Самыми известными фильмами того времени о войне были, разумеется, американский “На Западном фронте без перемен” и его германский аналог “Западный фронт, 1918”. Из пяти военных фильмов, вышедших в 1930 году, “На Западном фронте” — единственный, который до сих пор регулярно показывают в Великобритании. Невозможно забыть ту (отсутствующую в менее сентиментальной книге) сцену, в которой юного главного героя убивают под самый конец войны, когда он тянется к бабочке, сидящей на бруствере окопа. Еще сильнее впечатляет образ встающих из могил мертвых в “Я обвиняю Абеля Ганса — величайшем французском антивоенном фильме наряду с “Великой иллюзией” Жана Ренуара. Однако не стоит забывать, что в один год с “На Западном фронте” вышли киноверсия “Конца пути” и два откровенно приключенческих фильма, действие которых происходило на самом романтическом театре военных действий — воздушном. В 1920-х годах также вышли шесть британских фильмов о войне: “Ютландское сражение”, “Армагеддон” (о войне в Палестине), “Зеебрюгге”, “Ипр”, “Монс” и “Сражения при Коронеле и у Фолклендских островов”. Один недовольный критик называл их “сентиментальными до дрожи” и отмечал, что войну они показывают “исключительно в романтическом духе приключенческих книг для подростков”{2267}. Но разве не этого требовали от кино зрители межвоенного периода?

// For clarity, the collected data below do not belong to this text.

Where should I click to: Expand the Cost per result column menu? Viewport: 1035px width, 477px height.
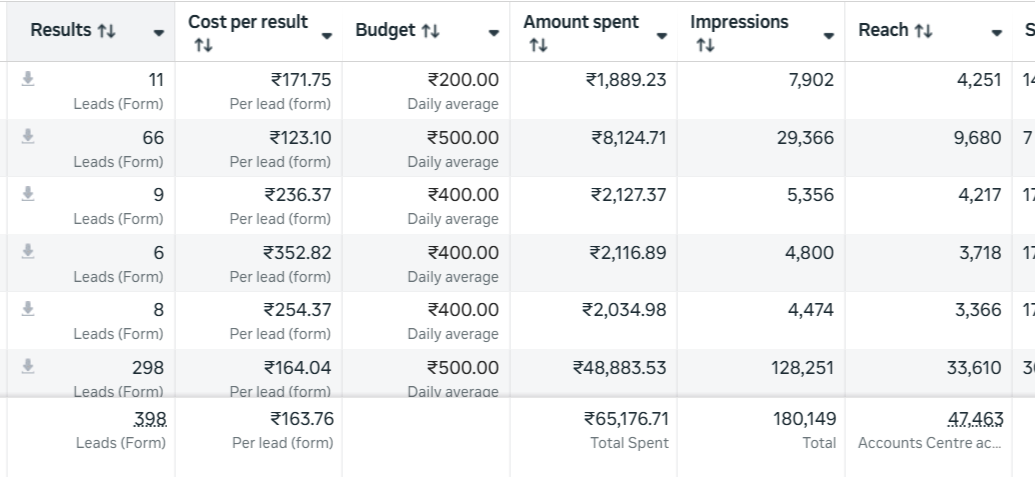[x=326, y=35]
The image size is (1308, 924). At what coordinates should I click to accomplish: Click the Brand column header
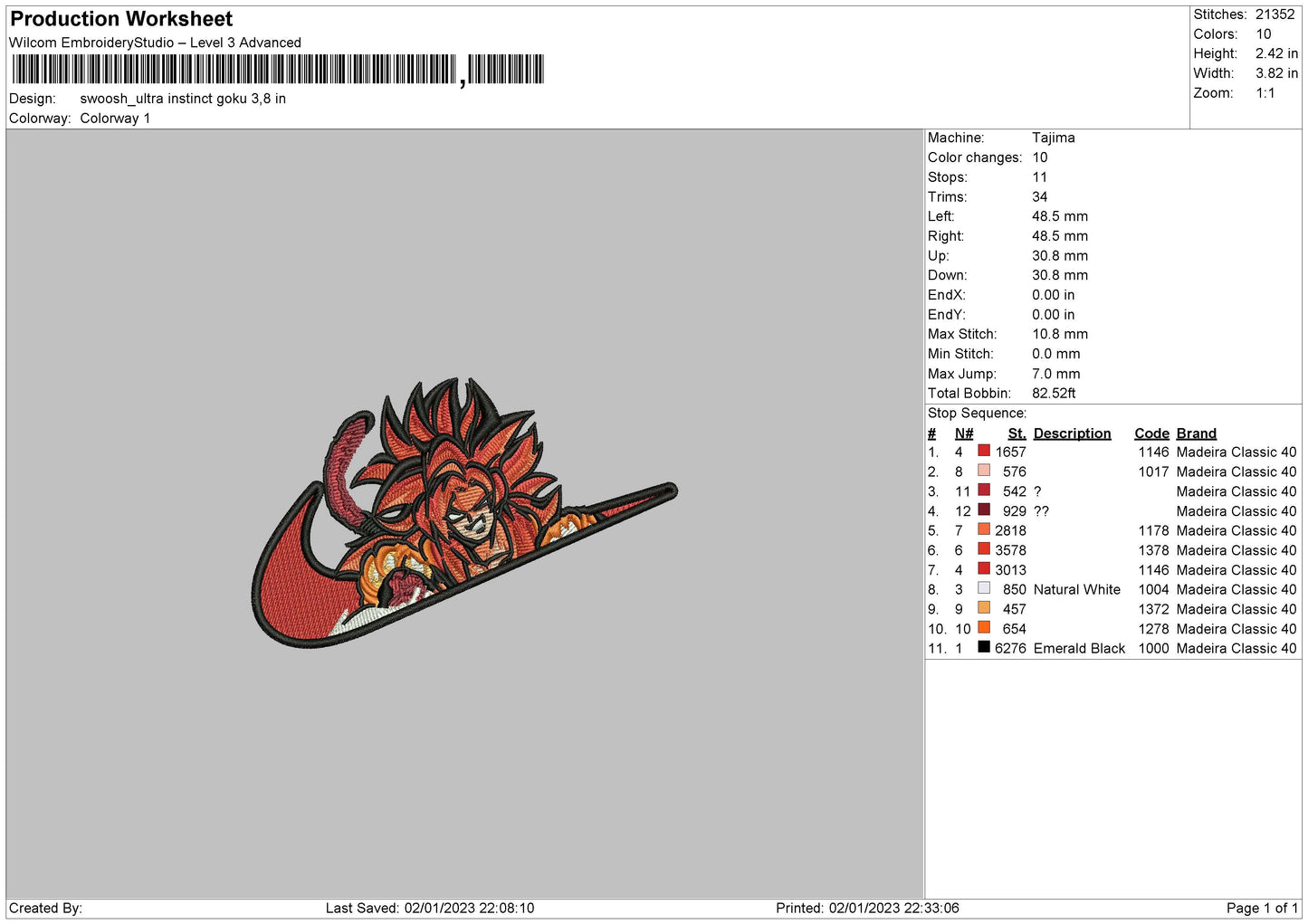tap(1196, 433)
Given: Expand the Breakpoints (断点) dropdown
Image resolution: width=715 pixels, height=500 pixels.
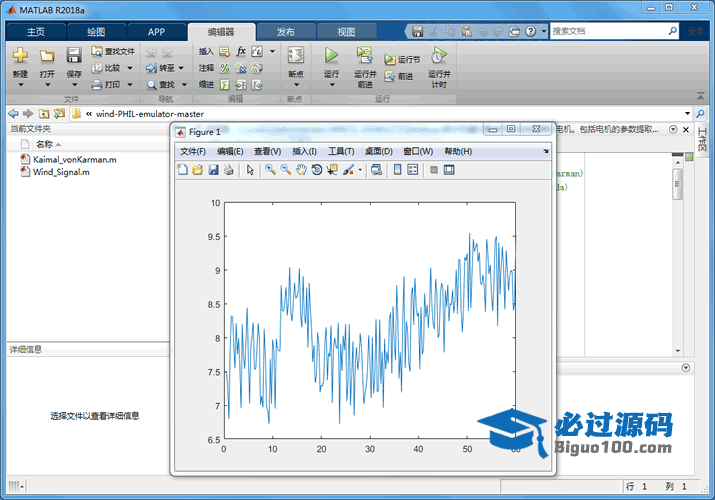Looking at the screenshot, I should point(295,85).
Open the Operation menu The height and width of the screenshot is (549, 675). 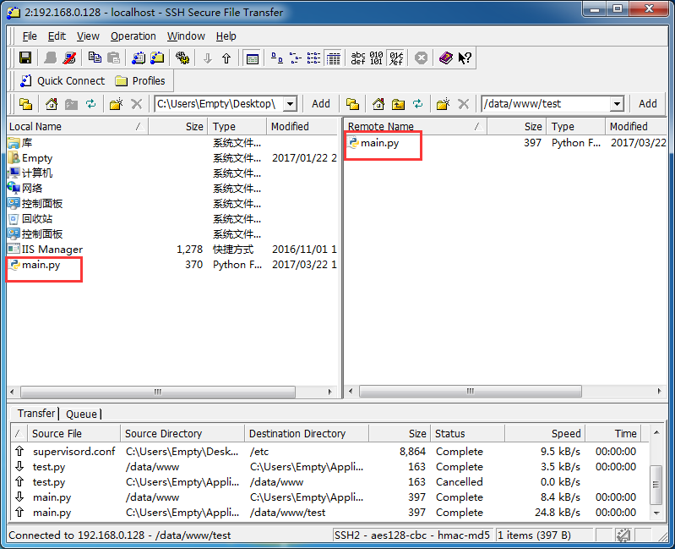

А творчество кого из художников было настоящим “искусством военного времени”? В “либеральных” учебниках по истории искусства часто утверждалось, что война способствовала эволюции модернизма, дискредитировав романтический канон. Между тем это спорная мысль. Романтические традиции как раз более или менее сохранились — достаточно вспомнить “Видение святого Георгия над полем битвы” Джона Хассала (1915), “Пушки вперед!” Люси Кемп (1917) или “Эдит Кавелл” Джорджа Беллоуза (1918) и его серию полотен, посвященных зверствам в Бельгии и напоминающих о тициановском “Наказании Марсия”{2268}. Наиболее радикальное ответвление модернизма 1914–1918 годов — дадаизм — создавалось в большой степени беглецами в нейтральную Швейцарию, вроде Гуго Балля и Рихарда Гюльзенбека{2269}. Если говорить о служивших в армии, война поставляла геометрический материал для художников, которые — как Уиндем Льюис, Фернан Леже или Оскар Шлеммер — уже были сторонниками вортицизма или кубизма, эмоциональный материал для тех, кто — как Отто Дикс — уже склонялся к экспрессионизму, и гротескный материал для мизантропов вроде Георга Гросса. Безусловно, на современный взгляд, никто из них не прославлял войну. Однако и тех, кто считал, как Пол Нэш, что искусство должно выполнять поучительную антивоенную функцию, было сравнительно мало. Характерно, что лишь немногие из примерно тридцати военных рисунков Джорджа Гроса, опубликованных во время и после войны в таких альбомах, как обе “Папки” (1917), “В тени” (1921), “Разбойники” (1923), Ecce Homo (1923) и “Меченые” (1930), напрямую отсылают к войне. Хотя среди них попадаются и изображения инвалидов среди берлинского послевоенного безумия и убожества, почти все карикатуры изображают гражданских людей. Только два рисунка 1915 года — “Поле боя с мертвыми солдатами” и “Пленные” — и девять рисунков в альбоме “С нами Бог” (1920) позволяют предположить, что у автора был личный военный опыт. То же самое относится и к живописи Гросса: даже его “Взрыв” (1917), который можно интерпретировать как образ воображаемой бомбардировки Берлина, был напрямую вдохновлен довоенным “Горящим городом” Людвига Мейднера (1913). Первый цикл определенно антивоенных рисунков под названием “Задний план” Гросс создал только в 1928 году{2270}.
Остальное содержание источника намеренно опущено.